Recently, I had a chance to read through Avinash Kaushik‘s new book, Web Analytics, An Hour a Day. It’s a great book because it helps you learn how to view analytics the right way. In this article, I am going to outline what I took away from the basic philosophy Avinash defines in the beginning, as it sets the tone for the rest of the book.
Analytics From the Top Down
With Web analytics, it’s amazing just how much you can do to improve the performance of your site when you dive in deep and start digging through your data. One of the hardest parts about it, though, is figuring out how to focus on the right data – the data that gives you insight into what is happening with your Web site. It is really easy to get lost in the reports provided by the tools and not derive any critical new meaning.
Right from the start, Avinash gets you focused on the right way to think about analytics from the top down. One of the first questions he gets you focused on is, What is the purpose of your Web site? Much of your analytics strategy should emerge from the answer to this question. In addition, Avinash helps us understand a broader vision of analytics.
Analytics is much more than just the Web analytics tools that you can license today, for example: Clicktracks, Coremetrics, Google Analytics, IndexTools, Omniture, Unica Affinium NetInsight, Visual Sciences, and WebTrends. These are all leaders in the space of analyzing Web clickstream data.
Analyzing Web Site Performance
But there is so much more you can do than just tracking clickstream data. As Avinash tells us, clickstream data can help you “infer the intent” of your users, but ultimately, “inferring” is the best you can do with this type of data. That’s not to say these inferences are not valuable; they are.
However, you also want to look at the outcome. In other words, how is the Web site performing in terms of achieving its purpose? Are we getting the revenue, leads, or whatever we are expecting? What are the conversion rates? Early in the book, Avinash identifies this as your top priority in analytics. In fact, he says, “Is it a bit extreme to dump clickstream in favor of measuring outcomes first? Yes. Necessary? You bet.”
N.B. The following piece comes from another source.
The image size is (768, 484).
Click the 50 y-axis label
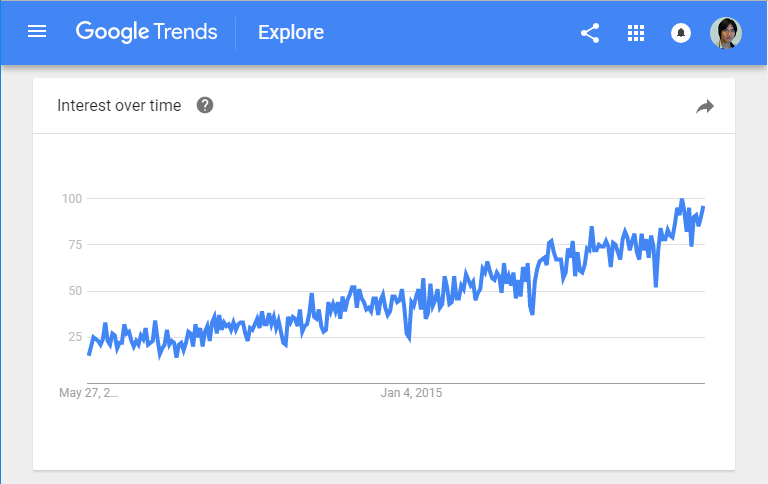[x=75, y=290]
This ultimately leads you to the use of additional tools. The quality of information available from your traditional Web analytics tool is too poor for you to rely on this for your outcomes analysis. For this, you will need to do other things. At the end of the day, if you are running a PPC campaign, you need to know if you achieved your objectives. For example, if you are running an e-commerce Web site, you need to know how much money you made and get as much insight as possible as to why you did.
Avinash is also a big advocate of understanding the mindset of the customer, and why customers do what they do. This takes you into a wholly different direction in analytics. Finding out why depends on asking the customer directly. Remember, that clickstream data can only infer intent. To learn more, you need to go straight to the source, the customer himself or herself.
This means doing things such as usability testing and customer surveys. Clickstream analysis can contribute partially to this effort through the use of A/B tests and multivariate testing, but it’s a wise idea to invest a broader level of effort in other tools so you can really understand the customer experience.
Another area Avinash focuses on is competitive intelligence. Great services exist, such as comScore and Hitwise, that can provide you direct information on what your customers are doing. While this is obviously not for mom and pop Web sites, these tools are incredibly valuable for large businesses to utilize.
Avinash recommends that companies spend only 10 percent of their analytics budget on the tools, and then 90 percent on the people who will use those tools. At the source of this recommendation is the fact that Web analytics is hard. Unfortunately, it is much more than opening up your tool and looking at the visitor, unique visitor, and page view stats.
Data of this nature may be interesting from a general trending perspective, but if this is all you are doing in Web analytics, you aren’t really doing Web analytics. At the core of high value Web analytics is a real analysis of the data to increase the ROI you are getting with your site. This means things like customer segmentation, A/B and multivariate testing, using Site Overlays to see click-through behavior, and more.
While the discussion above is focused on the first few chapters of Web Analytics, An Hour A Day, the remaining 15 chapters are packed with no-nonsense, direct advice on where to focus your time to get the best results, specific advice on how to perform certain types of tasks, and how to build a data-driven culture.
If you are looking for a place to learn about analytics from the ground up, and also get into lots of specifics and details, this book is an excellent resource. In addition, 100 percent of Avinash’s proceeds from sales of the book are being donated to two great charities: The Smile Train and Doctors Without Borders.